Characteristic architectural features are verandahs, wooden louvres (that sometimes enclose the entire verandahs), shutters (sometimes louvred), high pitched roofs, dor-mer windows, balustrades, brackets and lattice work, quoins and stepped chimneys off the kitchens. Some features can be ascribed to Bermudans and others to loyalists.
Unlike Providenciales, Grand Turk has a definable town centre, Cockburn Town, a centrally located area between the northern and
southern sections of the island. The morphology of this area makes it the ideal town centre, which contains buildings of fine architecture, and a few of significant historical interest. A walk through the alley of Grand Turk is never dull, with all sorts of interesting buildings and other remnants of the islands’ salt industry history. The majority of the buildings date from the 1800’s. The entire area bounded by Frederick Street, Pond Street, Duke Street and the west coast, is worthy of being designated a conservation area because of its considerable architectural cohesion and visual appeal.
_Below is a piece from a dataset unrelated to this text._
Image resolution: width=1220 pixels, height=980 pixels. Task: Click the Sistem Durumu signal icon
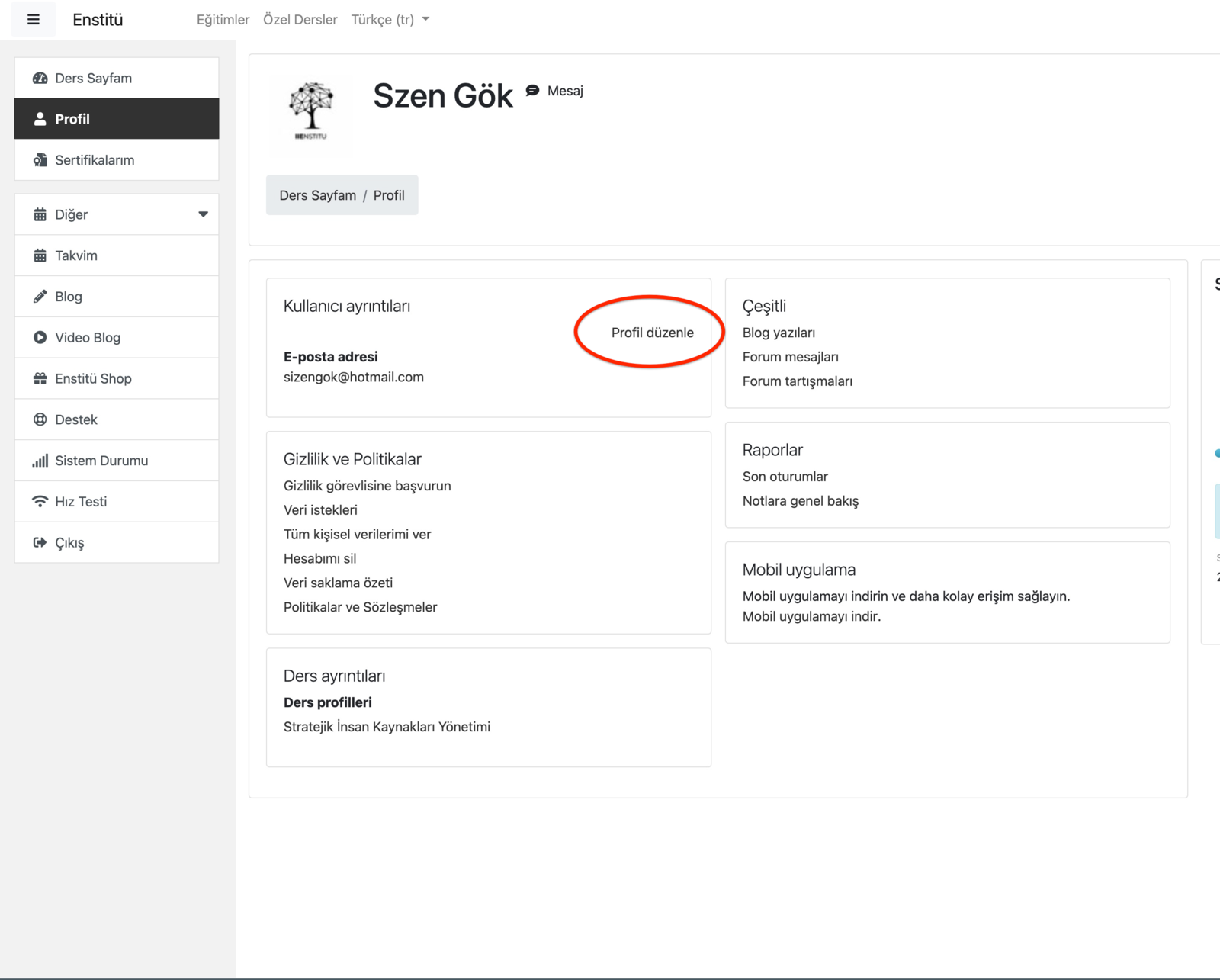click(x=40, y=461)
From the late 1970’s a few of the original buildings within the area have been either destroyed by fire, or demolished to make way for new developments. Today, there are new buildings, with all modern conveniences, but that complement Cockburn Town architecturally. The Magistrate’s Court, which is located at the junction of Pond Street and Moxey Road, the office of Turks & Caicos Banking Company Ltd., which is located at the junction of Duke Street and Chancery Lane, and the offices of Finbar F. Dempsey & Company, which is located on Market Street, are all very good examples of new developments that incorporate traditional architectural features into their designs. On Providenciales, the Ports Of Call complex immediately opposite of the Allegro Resort and the Tropicana Plaza development located on Leeward Highway, rank highest for incorporating traditional elements of architectural design.
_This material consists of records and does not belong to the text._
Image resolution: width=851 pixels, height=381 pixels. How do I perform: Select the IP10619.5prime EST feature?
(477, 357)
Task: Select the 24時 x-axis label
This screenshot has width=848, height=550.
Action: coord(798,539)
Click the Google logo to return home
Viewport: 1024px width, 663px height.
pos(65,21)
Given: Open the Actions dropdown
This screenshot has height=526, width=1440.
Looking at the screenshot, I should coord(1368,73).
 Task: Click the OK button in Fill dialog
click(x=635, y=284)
Buildings of architectural and/or historical interest, which exist on the islands, have the potential to develop as one of the islands’ biggest attractions for visitors and lure more visitors than ever to the islands. A concerted effort has to be implemented to designate, restore, preserve and protect buildings of architectural and/or historical interest and to promote of heritage tourism. Building Guidelines for Providenciales, particularly in the Grace Bay location, need to be implemented for proposed developments in the area, in order to develop something traditional in character and appearance.
Turks and Caicos Islanders are becoming increasingly involved in civic, cultural, heritage and environmental issues. These are some of the essential issues that we realise require stability and that needs to be addressed through community action in our changing society. It is important that we retain our architectural heritage if the next generation of islanders are to have guiding principles for future development.
The Report on the Listings and Preservation of Historic Buildings and Zones of the Turks and Caicos Island’s by UNCHS, March, 1998, is a good and definitive study of the architectural heritage of the Turks and Caicos Islands.
Clyde B. Robinson was born on the island of Grand Turk and is currently the Assistant Director of Planning for the TCI Government, based in Providenciales. He studied in England for six years (Manchester 1988-90 and Oxford 1991-95) where he obtained an under-graduate Diploma in Land Administration from Central Manchester College of Building, a Bachelor of Arts Degree in Town & Country Planning and a Postgraduate Diploma in Environmental Impact Assessment and Management from Oxford Brookes University.